People who think the mushrooming world of wannabe polemicists and their Web logs, or blogs, is merely a high-tech amusement should talk to Senator Trent Lott, the Mississippi Republican.
In Web lore, bloggers are credited with relentlessly drilling Senator Lott after he expressed segregation-tinged nostalgia for the Strom Thurmond presidential campaign, a story that the major news media initially missed. Mr. Lott was subsequently forced to quit as majority leader.
Beyond its power as a source of news and commentary, the Internet has proved itself to be the ultimate fund-raising tool. Bloggers can be crass and biased, but politicians no longer scoff at their rich online realm.

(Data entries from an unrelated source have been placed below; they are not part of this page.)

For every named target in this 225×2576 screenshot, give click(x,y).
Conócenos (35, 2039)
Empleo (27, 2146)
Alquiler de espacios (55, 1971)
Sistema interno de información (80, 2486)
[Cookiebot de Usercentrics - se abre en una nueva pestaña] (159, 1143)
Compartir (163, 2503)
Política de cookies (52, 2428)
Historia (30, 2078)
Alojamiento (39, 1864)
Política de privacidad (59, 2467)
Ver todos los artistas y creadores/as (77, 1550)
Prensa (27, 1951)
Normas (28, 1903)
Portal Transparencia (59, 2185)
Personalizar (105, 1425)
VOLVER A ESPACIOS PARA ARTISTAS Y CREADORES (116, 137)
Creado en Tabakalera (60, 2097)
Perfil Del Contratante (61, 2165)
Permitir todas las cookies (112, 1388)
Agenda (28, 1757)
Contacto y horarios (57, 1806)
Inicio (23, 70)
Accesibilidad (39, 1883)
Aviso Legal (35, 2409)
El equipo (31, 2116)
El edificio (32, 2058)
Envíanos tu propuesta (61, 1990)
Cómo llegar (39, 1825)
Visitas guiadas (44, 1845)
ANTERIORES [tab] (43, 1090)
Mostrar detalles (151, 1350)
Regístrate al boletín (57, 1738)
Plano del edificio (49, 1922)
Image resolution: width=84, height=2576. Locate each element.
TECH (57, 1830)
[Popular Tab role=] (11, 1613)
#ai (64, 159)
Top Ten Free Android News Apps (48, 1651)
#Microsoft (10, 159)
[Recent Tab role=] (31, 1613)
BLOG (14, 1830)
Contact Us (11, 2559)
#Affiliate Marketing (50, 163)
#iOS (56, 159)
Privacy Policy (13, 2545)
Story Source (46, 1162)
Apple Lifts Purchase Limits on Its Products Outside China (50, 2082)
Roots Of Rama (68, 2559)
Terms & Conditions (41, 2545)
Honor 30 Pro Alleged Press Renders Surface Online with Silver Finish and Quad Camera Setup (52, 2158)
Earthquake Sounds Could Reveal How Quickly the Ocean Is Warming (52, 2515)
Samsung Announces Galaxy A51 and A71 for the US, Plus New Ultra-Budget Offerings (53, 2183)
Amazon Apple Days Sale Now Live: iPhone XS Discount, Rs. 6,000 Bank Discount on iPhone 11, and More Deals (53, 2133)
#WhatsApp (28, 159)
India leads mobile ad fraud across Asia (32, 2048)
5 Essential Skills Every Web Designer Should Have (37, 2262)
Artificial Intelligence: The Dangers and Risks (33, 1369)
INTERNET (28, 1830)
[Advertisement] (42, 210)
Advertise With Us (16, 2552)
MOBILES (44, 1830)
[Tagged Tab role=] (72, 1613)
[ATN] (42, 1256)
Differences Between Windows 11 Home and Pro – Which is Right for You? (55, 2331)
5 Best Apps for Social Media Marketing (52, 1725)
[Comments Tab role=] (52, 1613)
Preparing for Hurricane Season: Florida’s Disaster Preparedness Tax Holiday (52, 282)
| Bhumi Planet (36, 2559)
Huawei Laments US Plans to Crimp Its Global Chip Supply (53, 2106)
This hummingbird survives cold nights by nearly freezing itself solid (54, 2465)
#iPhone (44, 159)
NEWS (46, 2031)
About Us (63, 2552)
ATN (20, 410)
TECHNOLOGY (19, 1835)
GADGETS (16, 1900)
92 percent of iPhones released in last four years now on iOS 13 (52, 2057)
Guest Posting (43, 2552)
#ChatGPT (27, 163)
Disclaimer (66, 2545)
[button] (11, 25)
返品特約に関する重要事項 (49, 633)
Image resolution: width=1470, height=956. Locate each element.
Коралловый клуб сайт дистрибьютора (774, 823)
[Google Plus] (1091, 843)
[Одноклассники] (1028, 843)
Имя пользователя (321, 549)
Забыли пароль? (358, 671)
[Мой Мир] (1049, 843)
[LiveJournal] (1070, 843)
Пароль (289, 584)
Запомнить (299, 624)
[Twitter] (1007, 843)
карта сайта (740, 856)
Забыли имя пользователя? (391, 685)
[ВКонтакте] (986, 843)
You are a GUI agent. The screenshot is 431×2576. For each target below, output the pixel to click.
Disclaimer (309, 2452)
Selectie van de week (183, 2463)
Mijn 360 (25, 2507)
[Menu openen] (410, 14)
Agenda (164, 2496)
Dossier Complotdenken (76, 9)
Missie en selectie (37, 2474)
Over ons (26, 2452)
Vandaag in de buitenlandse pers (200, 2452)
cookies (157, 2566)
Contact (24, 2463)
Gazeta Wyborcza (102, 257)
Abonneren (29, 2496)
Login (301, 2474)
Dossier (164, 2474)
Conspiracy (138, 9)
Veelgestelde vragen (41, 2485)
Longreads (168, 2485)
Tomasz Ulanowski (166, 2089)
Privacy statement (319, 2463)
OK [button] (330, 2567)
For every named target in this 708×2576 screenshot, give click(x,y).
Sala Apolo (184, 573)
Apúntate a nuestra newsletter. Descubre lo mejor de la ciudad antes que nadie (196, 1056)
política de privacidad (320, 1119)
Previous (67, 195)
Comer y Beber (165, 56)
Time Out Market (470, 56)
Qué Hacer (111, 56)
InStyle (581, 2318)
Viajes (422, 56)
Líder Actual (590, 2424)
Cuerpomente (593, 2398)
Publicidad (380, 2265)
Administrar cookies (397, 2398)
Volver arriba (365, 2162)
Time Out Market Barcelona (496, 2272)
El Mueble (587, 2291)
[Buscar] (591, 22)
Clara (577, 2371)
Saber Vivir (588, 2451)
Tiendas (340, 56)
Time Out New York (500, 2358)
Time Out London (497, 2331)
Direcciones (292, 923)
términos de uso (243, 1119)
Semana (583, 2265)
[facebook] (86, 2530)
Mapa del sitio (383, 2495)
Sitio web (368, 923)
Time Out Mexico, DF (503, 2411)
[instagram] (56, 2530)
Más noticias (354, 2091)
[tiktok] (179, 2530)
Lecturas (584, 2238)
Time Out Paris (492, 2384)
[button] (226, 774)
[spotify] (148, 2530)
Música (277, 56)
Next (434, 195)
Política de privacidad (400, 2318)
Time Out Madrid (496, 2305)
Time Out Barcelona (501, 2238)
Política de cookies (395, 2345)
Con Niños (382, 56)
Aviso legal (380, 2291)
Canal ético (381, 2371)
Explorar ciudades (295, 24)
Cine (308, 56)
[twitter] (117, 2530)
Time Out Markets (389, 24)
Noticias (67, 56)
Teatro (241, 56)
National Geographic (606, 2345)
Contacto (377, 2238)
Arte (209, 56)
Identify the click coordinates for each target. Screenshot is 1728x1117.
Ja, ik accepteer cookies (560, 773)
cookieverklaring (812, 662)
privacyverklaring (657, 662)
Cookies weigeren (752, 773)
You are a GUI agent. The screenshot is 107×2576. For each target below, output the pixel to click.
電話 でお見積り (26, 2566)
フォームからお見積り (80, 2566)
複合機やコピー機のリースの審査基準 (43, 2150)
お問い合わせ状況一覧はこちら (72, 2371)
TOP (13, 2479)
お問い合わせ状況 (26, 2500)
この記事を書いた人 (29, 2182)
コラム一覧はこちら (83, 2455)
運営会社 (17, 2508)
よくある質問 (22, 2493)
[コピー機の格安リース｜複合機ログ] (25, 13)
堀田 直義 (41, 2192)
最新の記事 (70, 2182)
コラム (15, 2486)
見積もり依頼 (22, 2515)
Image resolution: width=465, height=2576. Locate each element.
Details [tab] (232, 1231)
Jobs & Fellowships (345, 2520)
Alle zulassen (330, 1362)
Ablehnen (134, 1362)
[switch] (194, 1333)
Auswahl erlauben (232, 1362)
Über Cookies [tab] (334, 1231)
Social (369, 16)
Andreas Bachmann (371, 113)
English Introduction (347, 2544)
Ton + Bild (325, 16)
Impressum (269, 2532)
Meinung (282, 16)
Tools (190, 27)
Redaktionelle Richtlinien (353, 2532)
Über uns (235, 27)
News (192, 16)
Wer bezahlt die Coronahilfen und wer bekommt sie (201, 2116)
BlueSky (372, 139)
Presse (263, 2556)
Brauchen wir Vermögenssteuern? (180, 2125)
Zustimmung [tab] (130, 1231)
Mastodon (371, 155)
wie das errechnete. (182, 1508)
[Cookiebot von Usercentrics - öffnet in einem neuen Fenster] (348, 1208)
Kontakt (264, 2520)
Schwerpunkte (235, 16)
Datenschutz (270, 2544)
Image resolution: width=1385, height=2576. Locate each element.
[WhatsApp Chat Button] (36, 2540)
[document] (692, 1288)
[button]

Hence the red carpet at the conventions – at least for some of them.
The Democrats, needless to say, are already paying for their venturesome invitation. They received applications from 50 bloggers and later announced there was room for only 30. Conspiracy theories are already abounding on the blogs of the disinvited. Such is Web life. We do wonder whether a blogger’s buccaneer self-image will suffer from having to wear a garish credential necklace just to watch conventioneers as they mainly say, “Nice to see you!” to each other. Will bloggers be tamed into centrism? Or, like Mencken, will they gleefully report that the convention’s main speechmakers are “plainly on furlough from some home for extinct volcanoes”? Log on to find out.
I am one of the bloggers chosen to cover the DNC, as noted here and at a number of my weblogs. I’ve going to set up a “conventionology” category at any of the weblogs where I might comment on the DNC and then pull together a single RSS feed with anything thus tagged. I’ll post the link to that single feed when it’s ready. (I have to either build it as a template in MT or generate it from PHP and mySQL directly – anyone want to help with the latter exercise?).
I don’t think my views will be tamed by this experience but I will try to report on everything I see and experience from the perspective of someone who does not come from inside the beltway.
Comments
One response to “Will convention bloggers be 'tamed into centrism'?”
Will there be a convocation of bloggers, or will the 30 or so basically be on their own? No way will the 30 bloggers be able to refer to one another on a consistent basis during the hectic proceedings.
What we’re likely to come out of this with, if there is no really determined effort to share among the bloggers, is a kaleidoscope of impressions, the Convention seen through the eyes of a fly. One thing you can say for the formal media, they’re everywhere — or seem to be — and have an integrated story to tell.
The bloggers will have the positive effect of challenging us readers to deal with complexity and more diverse points of view. My NetNews reader will be busy. I hope I and other readers can keep up with melange.